In 2023, JRK Property Holdings started deploying $1 billion multifamily fund, JRK Platform 5. JRK is actively acquiring properties through its $1 billion Platform 5 Fund, a multifamily value-add and core-plus vehicle focused on high-quality assets built after 1990 with operational and or physical repositioning opportunities. In January 2024, JRK completed the acquisition of two Hyatt-branded hotels—Hyatt Place and Hyatt House—in San Juan, Puerto Rico, totaling 275 rooms, marking its first hotel acquisitions outside the continental United States. In July 2024, it acquired the Hilton La Jolla Torrey Pines resort in California for $165 million.

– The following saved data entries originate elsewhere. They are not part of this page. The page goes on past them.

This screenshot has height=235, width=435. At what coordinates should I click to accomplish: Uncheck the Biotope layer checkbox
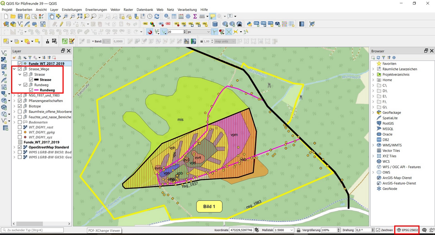point(20,106)
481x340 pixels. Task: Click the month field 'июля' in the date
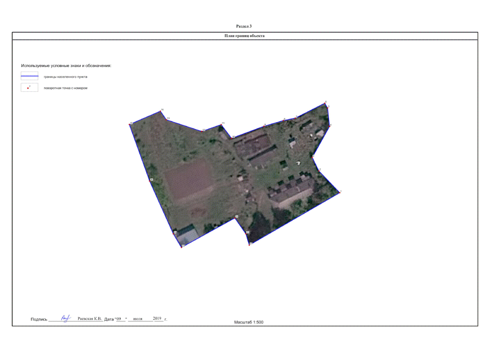coord(139,319)
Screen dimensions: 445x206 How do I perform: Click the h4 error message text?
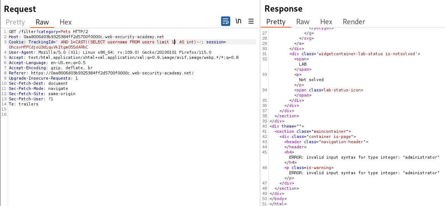pyautogui.click(x=364, y=157)
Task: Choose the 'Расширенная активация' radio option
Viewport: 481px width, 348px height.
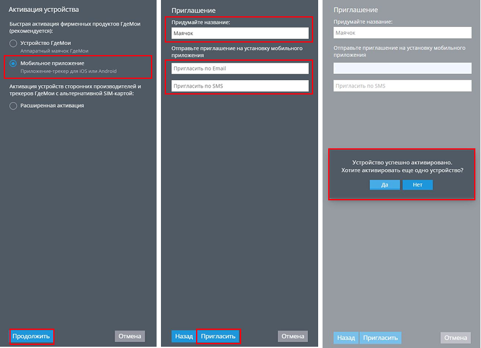Action: [x=13, y=106]
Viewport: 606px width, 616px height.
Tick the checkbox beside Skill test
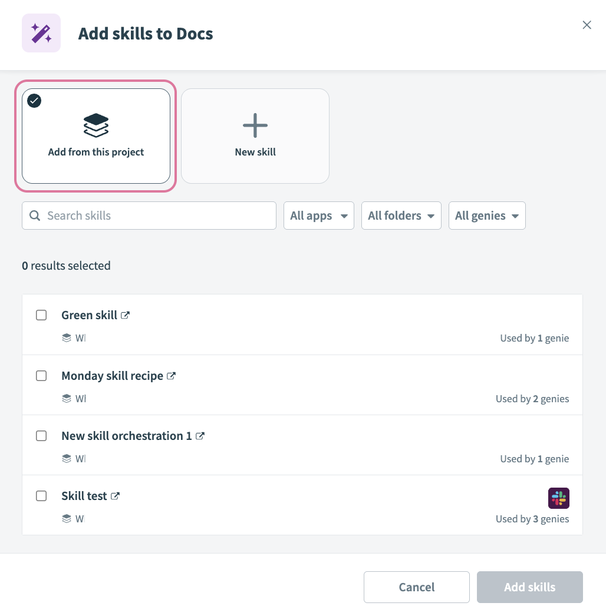(x=41, y=495)
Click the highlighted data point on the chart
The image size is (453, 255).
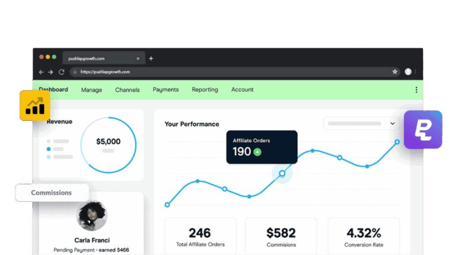pyautogui.click(x=282, y=174)
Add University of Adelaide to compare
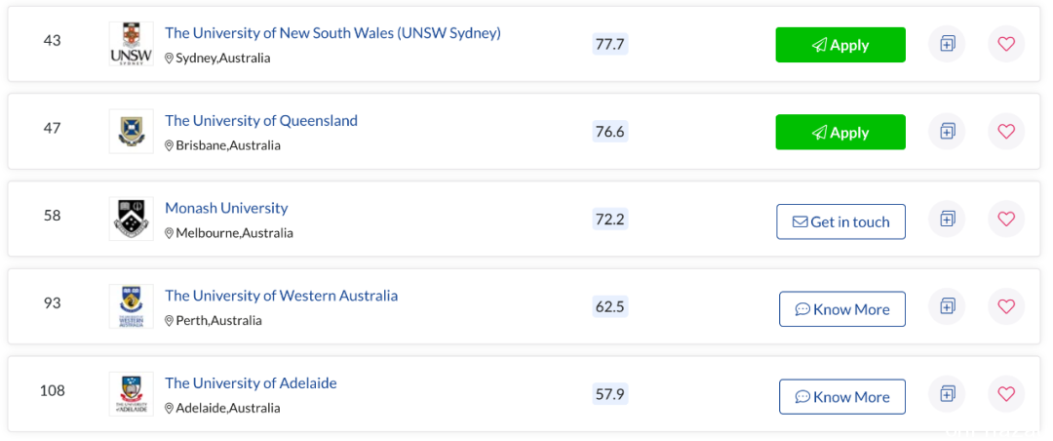This screenshot has height=441, width=1053. point(947,394)
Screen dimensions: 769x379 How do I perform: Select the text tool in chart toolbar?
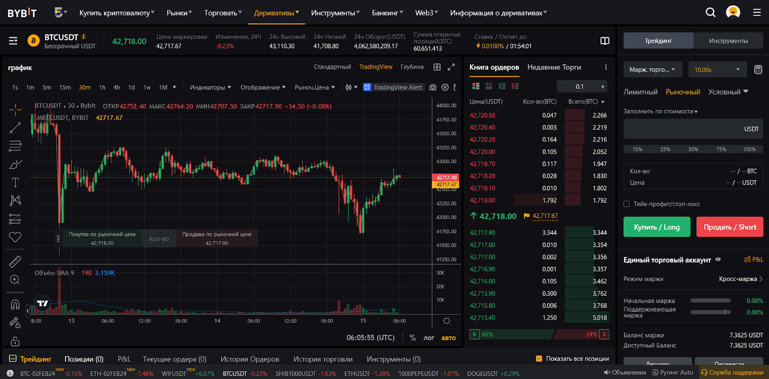[15, 183]
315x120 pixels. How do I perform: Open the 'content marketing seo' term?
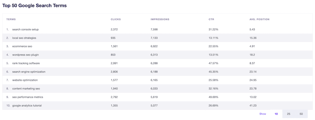coord(26,89)
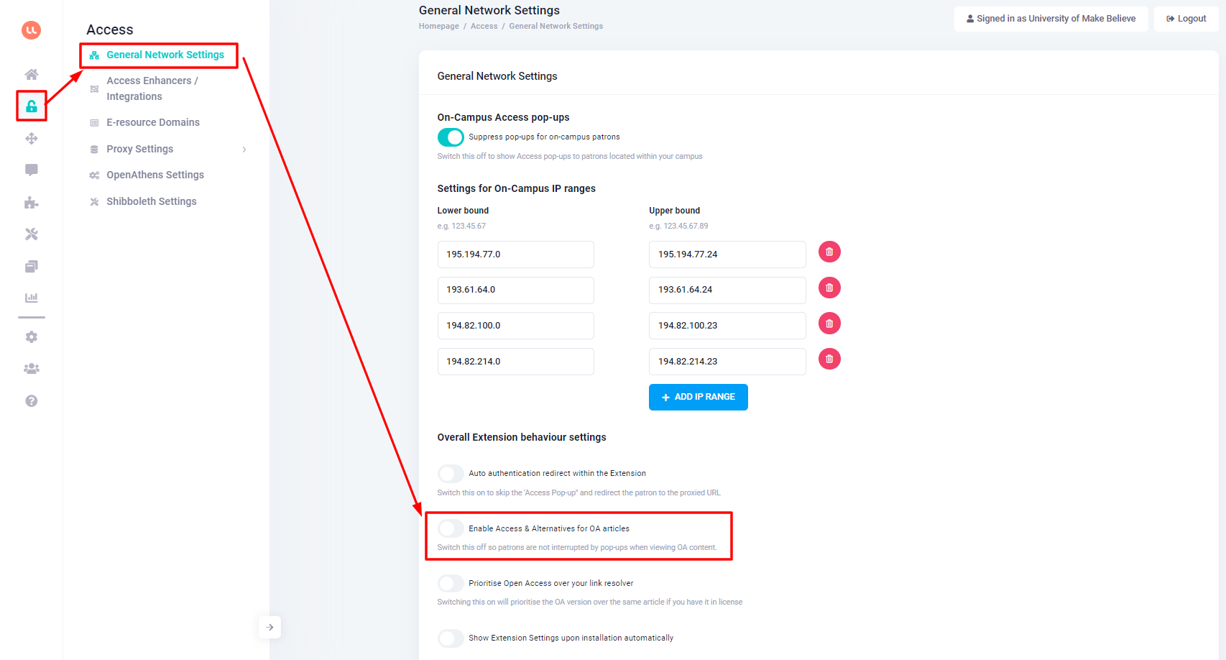
Task: Click the puzzle piece integrations icon
Action: [x=32, y=202]
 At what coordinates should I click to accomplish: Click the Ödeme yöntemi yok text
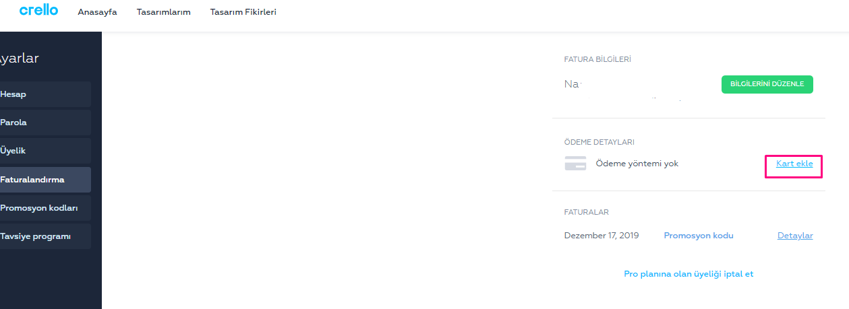pyautogui.click(x=637, y=164)
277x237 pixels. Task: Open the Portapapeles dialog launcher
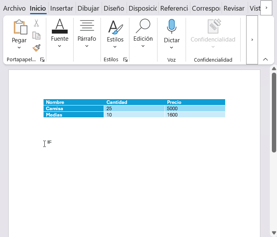tap(42, 60)
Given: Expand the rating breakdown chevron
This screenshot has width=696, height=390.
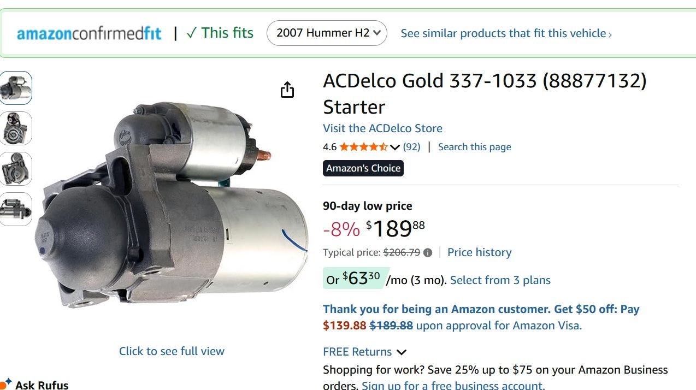Looking at the screenshot, I should click(x=395, y=147).
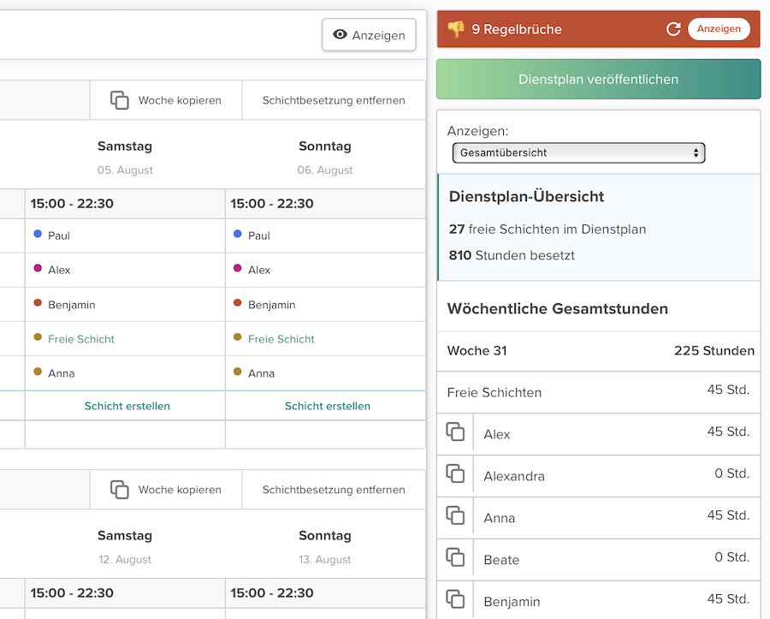The height and width of the screenshot is (619, 770).
Task: Click copy icon next to Alex
Action: [x=455, y=432]
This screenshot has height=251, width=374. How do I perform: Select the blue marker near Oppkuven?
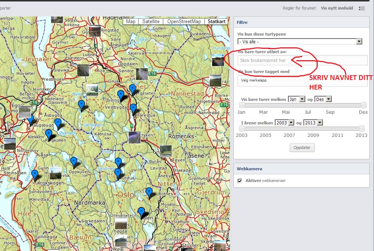74,161
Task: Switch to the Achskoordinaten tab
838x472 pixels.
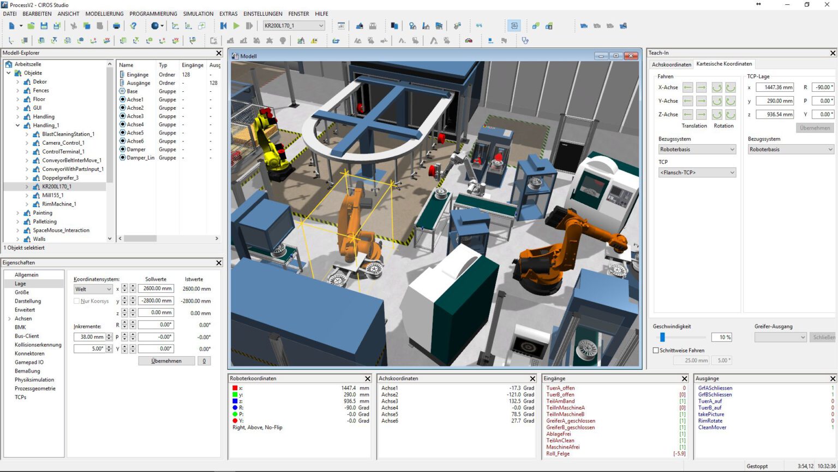Action: pos(671,64)
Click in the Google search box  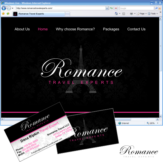coord(137,8)
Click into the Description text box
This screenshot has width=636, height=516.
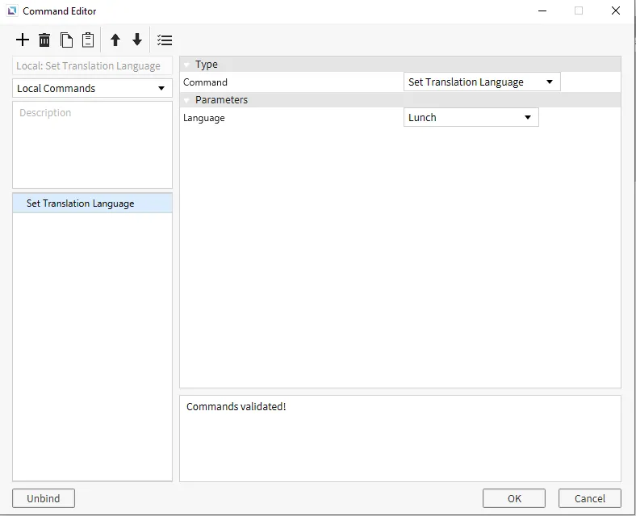click(92, 145)
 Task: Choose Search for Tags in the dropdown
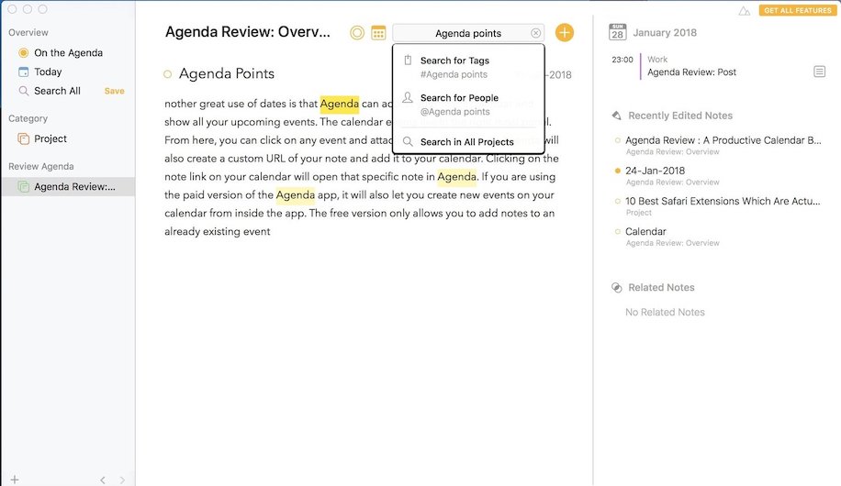pyautogui.click(x=454, y=61)
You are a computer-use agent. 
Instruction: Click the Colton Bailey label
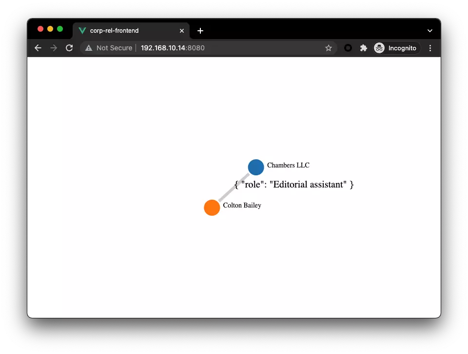coord(242,206)
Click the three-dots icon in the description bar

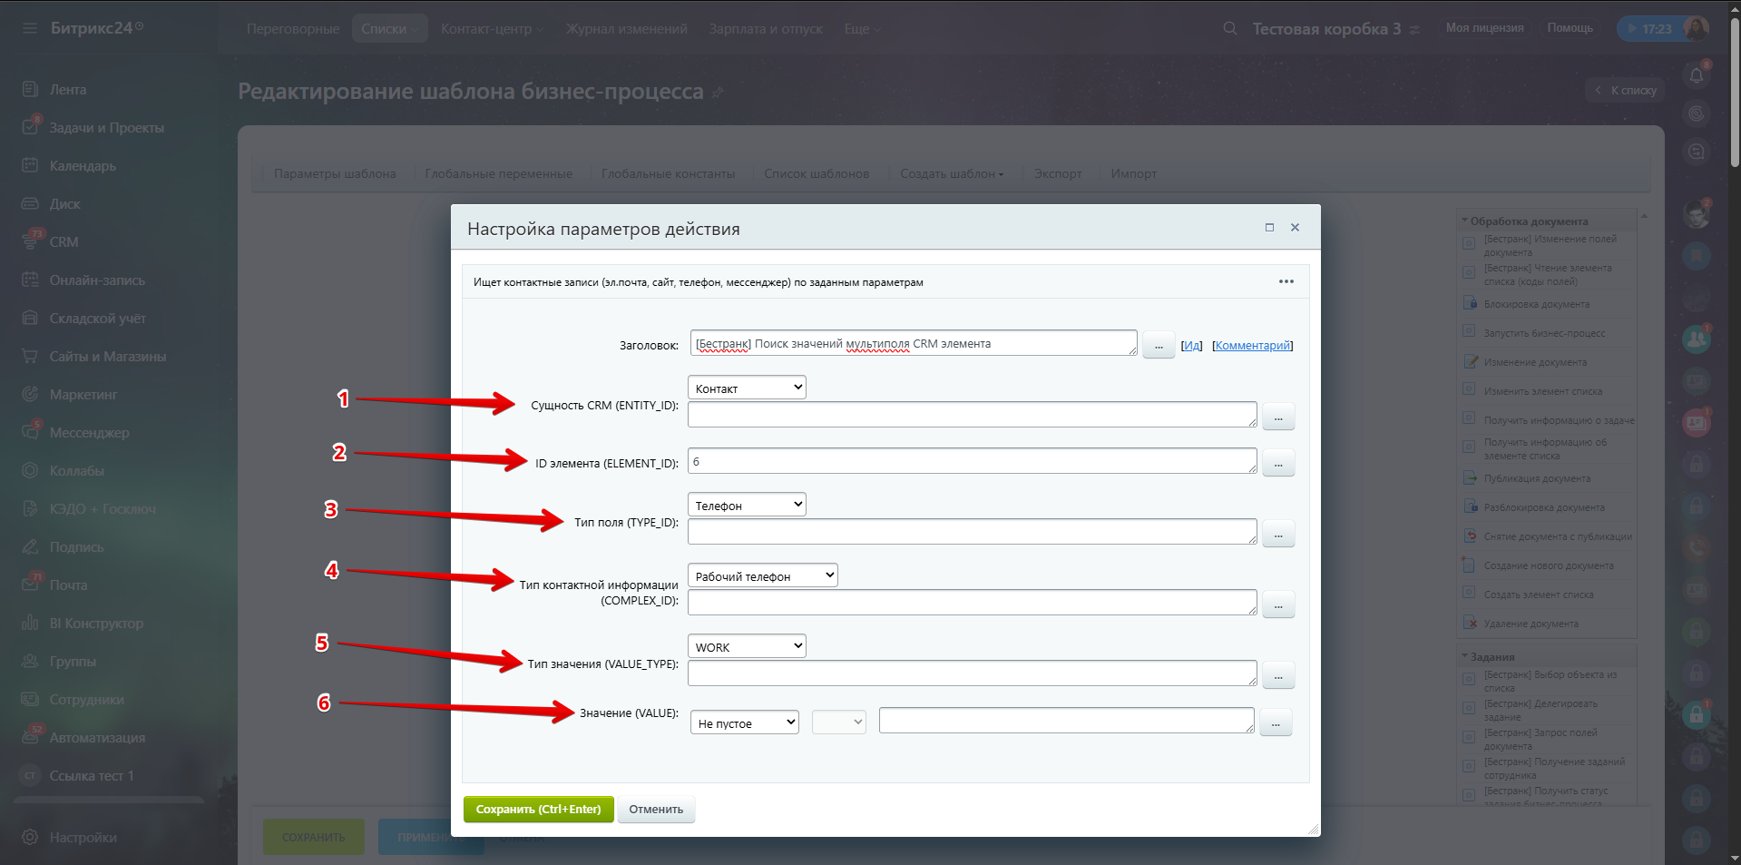point(1286,281)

In the same year, JRK also acquired Class A multifamily communities including Woodbury Park (a 224-unit townhome property outside Minneapolis), 333 Fremont (a high-rise multifamily asset in San Francisco), Brook on Janes (a 288-unit community in suburban Chicago).

==Portfolio==
The company's portfolio consists of residential, commercial and hotel properties.

===Hotel properties===
Through the company's hotel division, JRK Hotel Group, the company operates a number of notable hotels, including Oceana Beach Club Hotel in Santa Monica, California, the Holiday Inn Express and the Sheraton Nashville Downtown Hotel, both in Nashville, Tennessee.

===Commercial properties===
The company's commercial properties consist of office complexes, storage facilities and industrial parks.

===Residential properties===
Through the company's multifamily division, JRK Residential Group, the company operates an additional 80 residential properties, consisting of 26,938 units in 28 different states.